The real world must have seemed to them to be irascible, difficult, and unpredictable--like the god they told stories about. Wars happen. Floods happen. Crops don’t grow. Good people suffer and the wicked seem to prosper. People die in the wilderness never reaching their promise. And yet life goes on. Another generation is born. People find time in the midst of their worries to dance, sing and tell stories about their troubles. These ancient people found meaning by telling stories about their experience of life. They did so by personifying life through a god who was as unpredictable, violent, and crazy as life itself.

And yet, they said, trust anyway. Rather than fight life, trust it. What other options do we have? We can trust or we can live in fear. We can despair. We can feel sorry for ourselves. We can be bitter.

As I read the stories in the Torah, I am reminded of the stories in the gospels, particularly, the Gospel of Mark. In Mark’s gospel, Jesus is also unpredictable and irascible. The disciples never understand him. Throughout the Gospel of Mark, Jesus tells them not to be afraid. Trust. But what is to trust? The guy is insane. He goes off and gets himself crucified.

One of the most challenging aspects of living is our fear of what could happen. Here be dragons. The Nephilim will devour us. We might get crucified. Other people won’t like what we decide to do. We are not strong enough. Disaster will befall us. The crazy promise of the Bible is not that those things won’t happen. They might.

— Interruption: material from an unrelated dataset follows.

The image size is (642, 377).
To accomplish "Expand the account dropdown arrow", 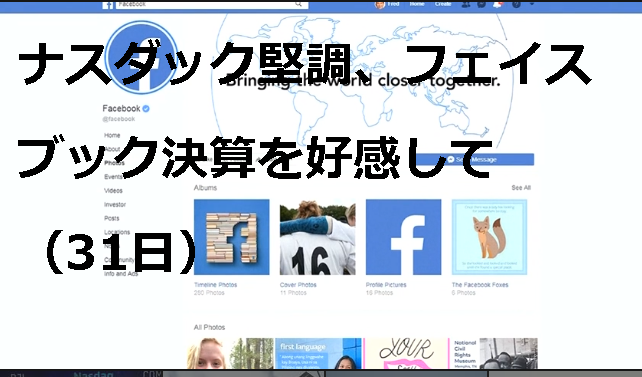I will tap(532, 4).
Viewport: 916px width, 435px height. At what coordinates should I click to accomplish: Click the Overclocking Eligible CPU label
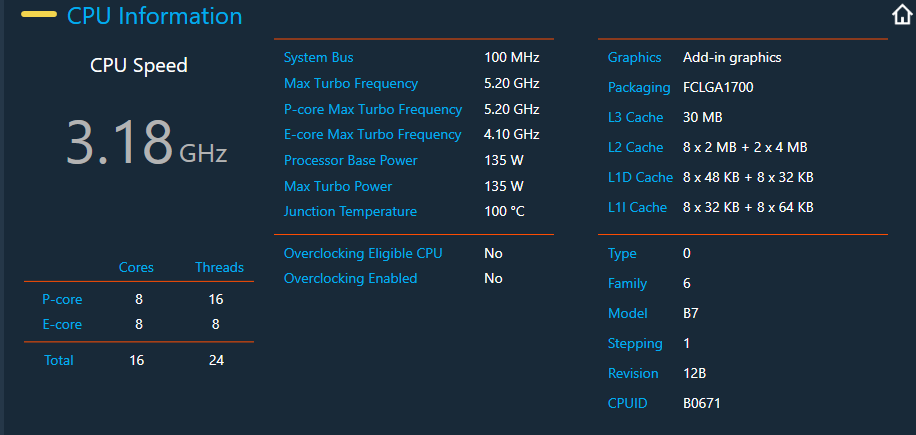tap(363, 253)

The message that the authors of the Torah and the Gospels leave us is “don’t fight it and don’t run from it. Live through it.” Neither YHWH nor Jesus will keep us safe. Both of them are just the opposite. They are not safe. They are risky. C.S. Lewis in his Chronicles of Narnia depicted Christ as the lion, Aslan. Aslan, according to the books, is not a tame lion. I think that means that Life is not tame either.

Jesus and YHWH are cut from the same cloth. They are persistent. Jesus and YHWH are parables for Life. They are the invitation to seize the opportunity. They are the invitation to live with integrity. If we are going to live with some degree of inner peace and joy, we have to take life for what it is and not complain about what it is not.

Our heroes, our traveling tribes, made a choice at decision rock. They retreated and lost an opportunity. They acted on fear rather than on trust. They spent the next forty years moaning and complaining until they died.

No, they didn’t face the Nephilim. But, they didn’t enjoy the milk and honey either.

Here be dragons. Let us venture forth!